24 March, 2009

Adventures In Cake Decorating

As some of you will be aware, I'm engaged to be married. (Please hold your applause until the end.) My fiancé and I aren't at all interested in an expensive song and dance for the nuptials; as Dooce once related, there are far better things for us to waste invest our money in. Like having floors sanded and relacquered, buying a lounge suite and making sure my children don't freeze in the Finnish winter.

I think he had designs on wearing jeans to the ceremony itself. Since I'm a spoil-sport, I poured cold water on that idea and insisted on him at least dressing up. I will be wearing a wedding dress for the occasion - but it will be made in a sweat shop on a shoestring budget. In fact, I'm recruiting five-year-old sewing experts this week.

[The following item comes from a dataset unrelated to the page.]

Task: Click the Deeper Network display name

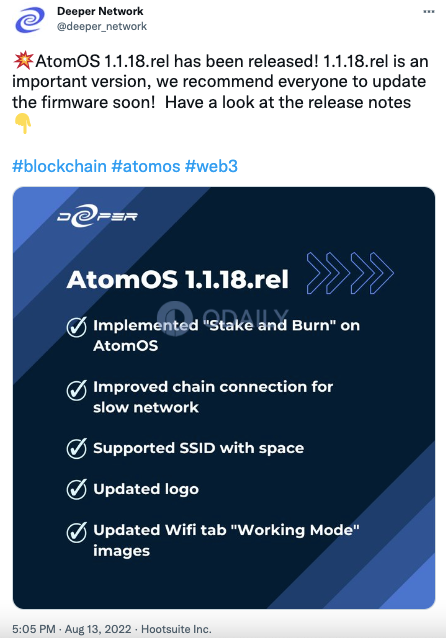Action: point(100,11)
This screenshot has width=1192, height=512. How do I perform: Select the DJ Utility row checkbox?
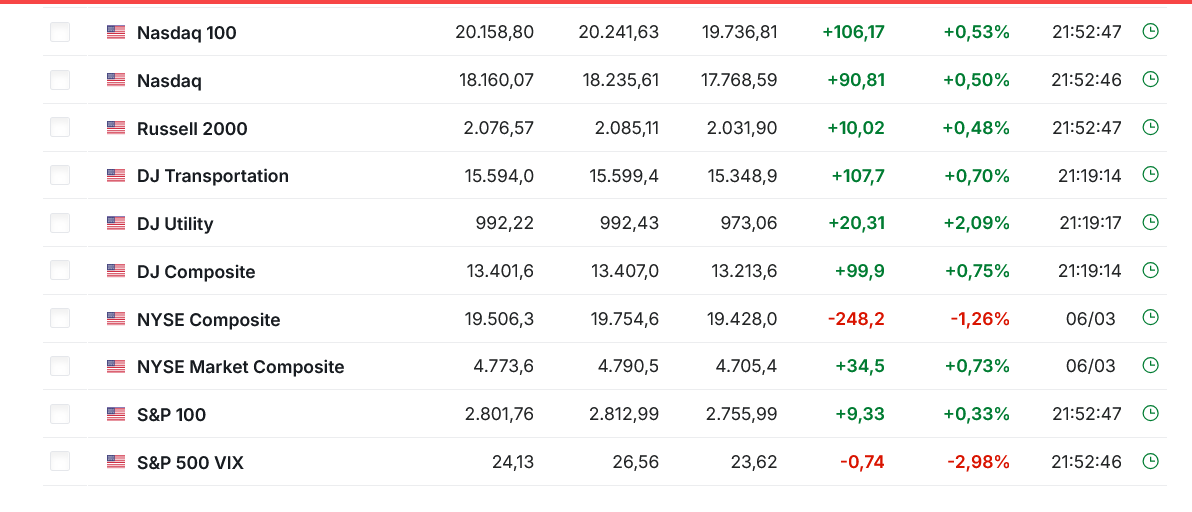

In all seriousness, I intend to have A Cake. But there ain't no way I could spend hundreds of dollars on a lump of flour and sugar. You'll have to forgive me if you're someone whose own connubial dessert involved seven layers of confection held up with pseudo-marble plastic pillars topped with a solid gold peace dove. I liked this image that I found somewhere in Internet Land:



I particularly liked it because the "artist" was not a professional cake decorator and had told the bride her cake would not look professional - she calls it a "rustic" look. The series of cakes was her gift to the couple and the bride was apparently thrilled.

The other reason I liked the look of these cakes is that she said they were easy. Awesome! I can SO do this. And so yesterday I embarked on what I expected to be a simple recreation of the cakes in the picture.

In an astounding fluke, mixing an entire large block of cooking chocolate into a Home Brand vanilla cake mix actually tastes awesome. I wasn't aiming for gourmet cake, I just wanted something heavy enough to put icing on, and I was pleasantly surprised. And so the icing. I crumb coated it but was too impatient for it to set properly (of course, it then lifted off the cake and bits of it ended in the final coat - but hey it's a learning experience).

The icing then didn't really look all that smooth. It was rough-looking. Next time, I'll put more milk in it.

Then I decided to have a play around with the piping bag, since I've never used one. Well, that baby is hard to master. I mean, it looks so easy! It's not :(

I now have a chocolate mud cake with chocolate icing, covered with a piping "design" on the top.

The whole concoction looks like a five-year-old slapped the icing on with a spade, and then her three-year-old brother got hold of Mummy's piping bag and added the decoration. The cake strongly resembles runny dog turd.